Momento tardío de reposo después de
una mañana intensa con visita guiada al circuito de las Médulas, subida al
mirador de Orellán, descenso ajetreado al lago de Carucedo. Estoy acabando de
comer en la agradable terraza del complejo Agoga con un entorno idílico:
jardincito rústico recogido en pequeñas cercas de madera, flores y plantas que
se entretejen con ellas, sonido monótono y saltarín de dos pequeñas fuentes,
una con pececillos rojos nadando en círculo, césped bien cuidado, un airecillo que
acaricia alejando el bochorno del mediodía, cantos de pájaros, sonido envolvente,
familiar, tranquilizador, de animadas conversaciones en una sobremesa que
prolongan, algunos se demoran y amodorran con los chupitos de avellanas. Levantando
la vista, al fondo, arriba, sobre los árboles una de las médulas, junto a ella
otro símbolo de la placidez de los días al aire libre, la estela de un avión a
reacción, bien definida como una flecha hacia su blanco y tan natural como las
pequeñas nubecillas que se deshilachan en el cielo a su alrededor.

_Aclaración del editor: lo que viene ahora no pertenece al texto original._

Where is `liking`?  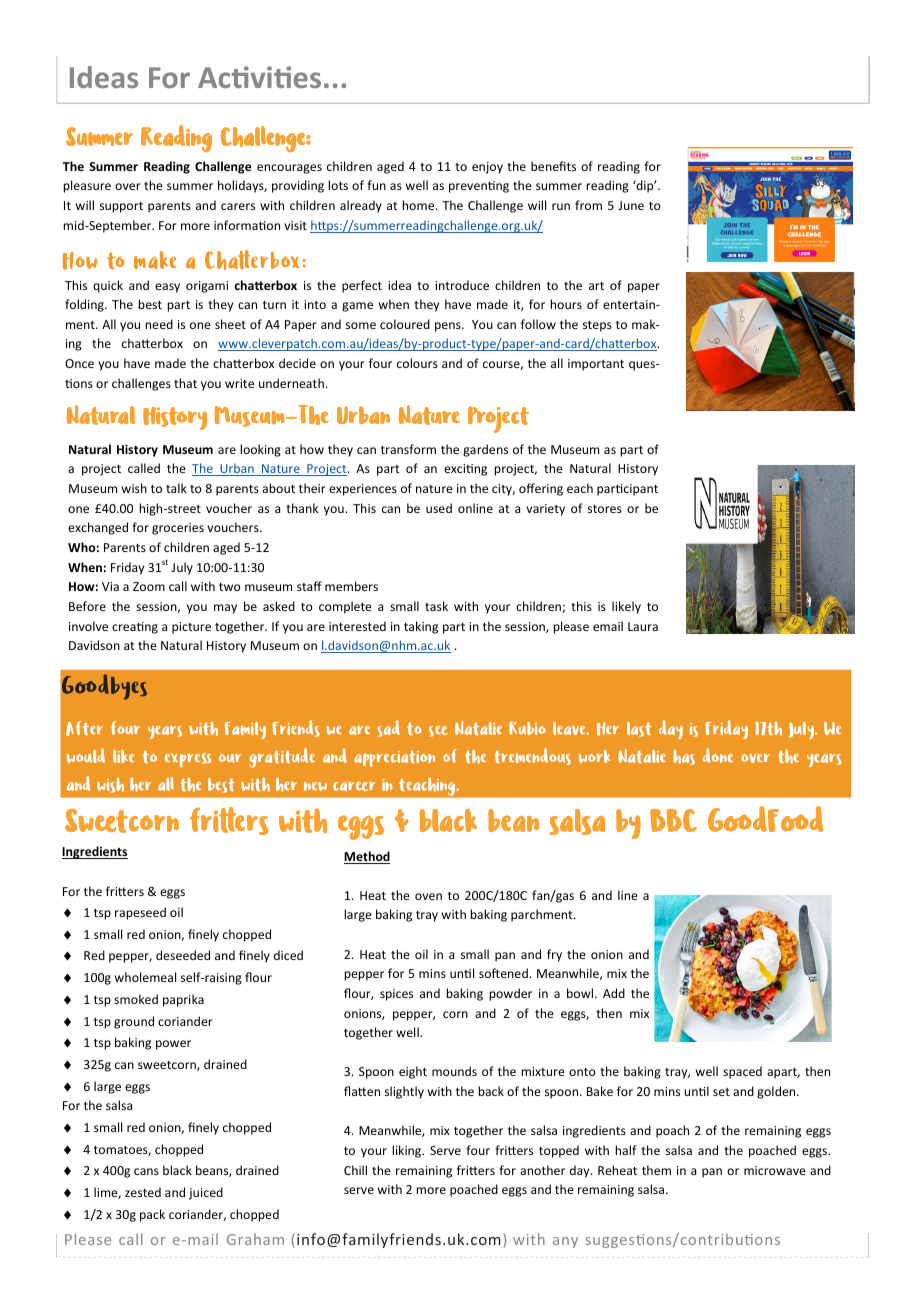
liking is located at coordinates (408, 1151).
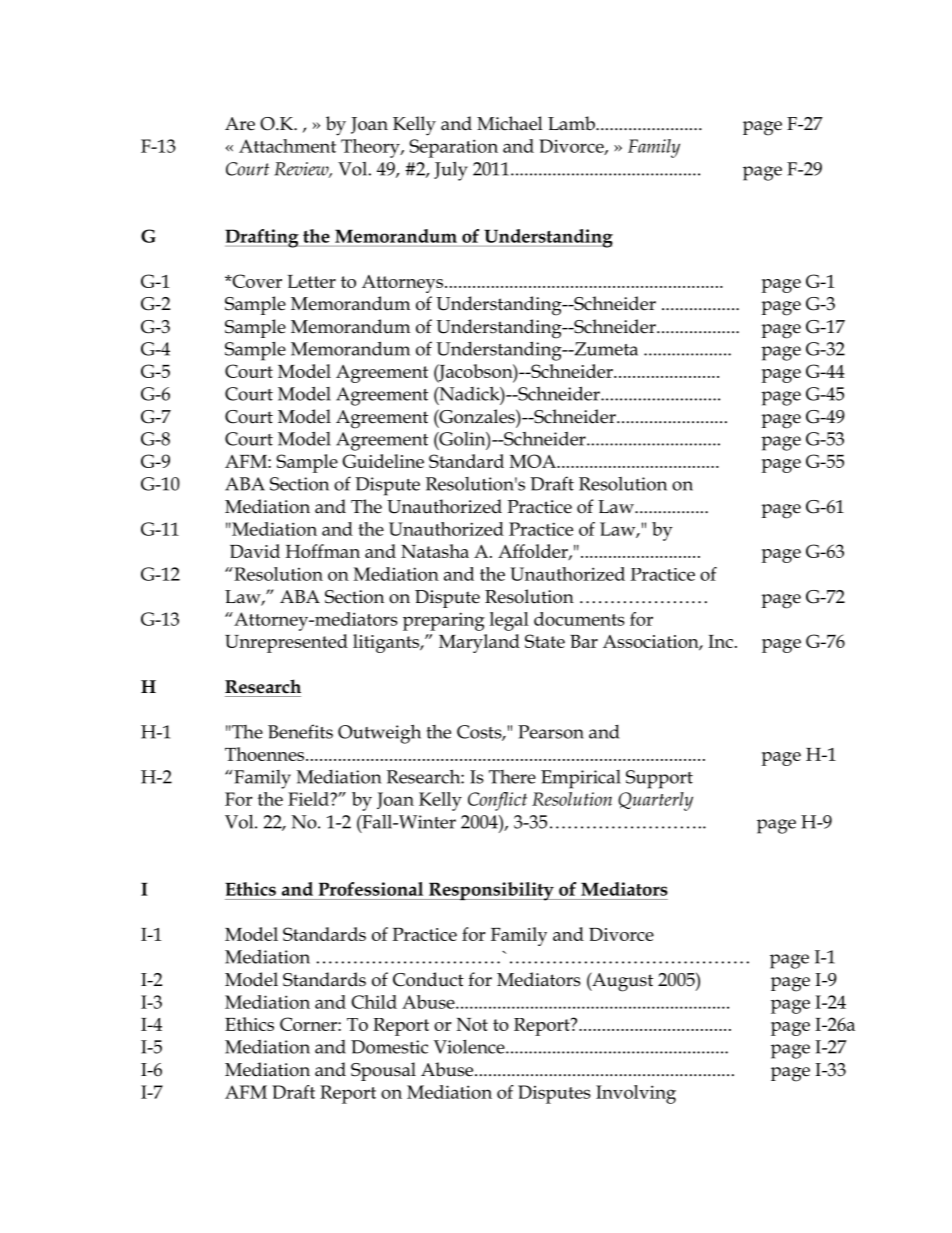  Describe the element at coordinates (470, 1047) in the screenshot. I see `Violence` at that location.
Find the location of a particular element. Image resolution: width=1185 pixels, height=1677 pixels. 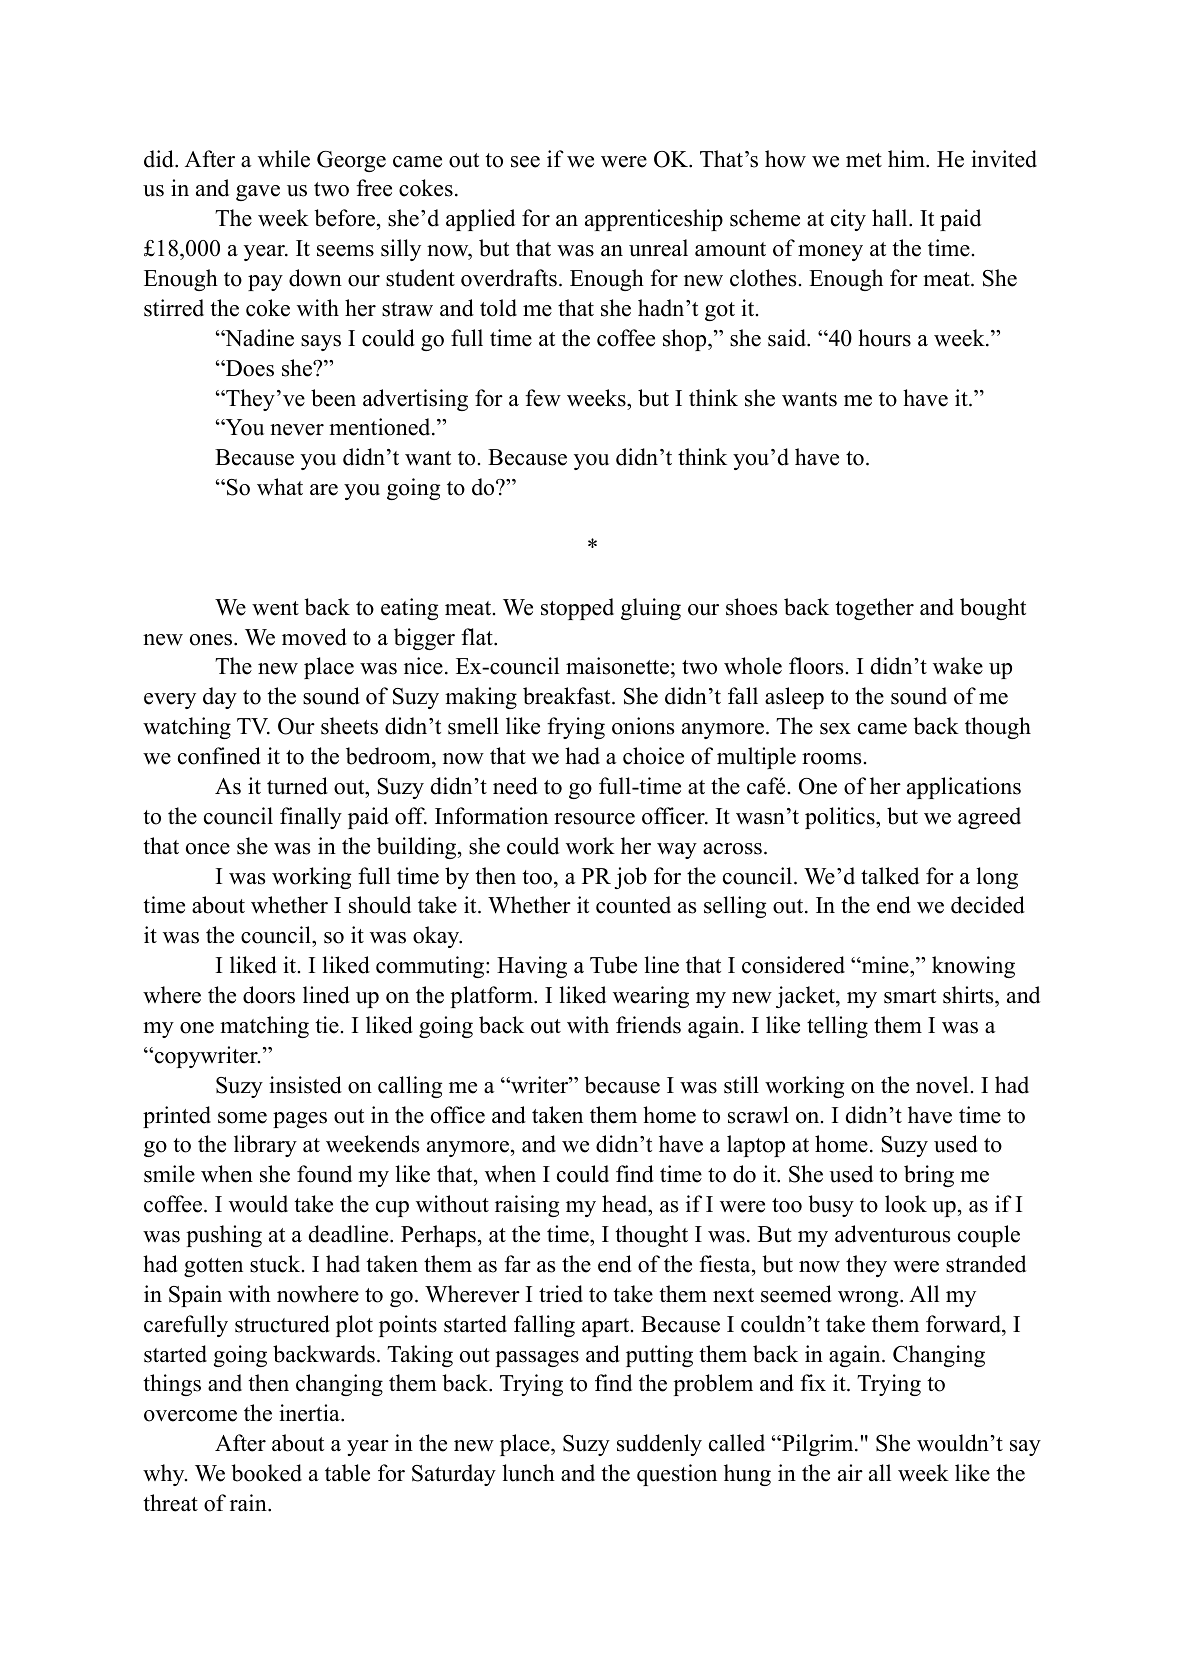

stopped is located at coordinates (577, 609).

Y de pronto, antes no había prestado
atención a ese ruido, emerge del hilo musical el tema de Twin Peaks. Los bajos sostenidos arrojan un velo de irrealidad
sobre la naturaleza luminosa. Es como si el filtro sonoro matizara la
imagen visual. Y todo lo visto, oído, leído, sentido hace unas horas vuelve a desfilar
como en una película de imágenes complejas. Es el momento de los sentimientos
ambiguos.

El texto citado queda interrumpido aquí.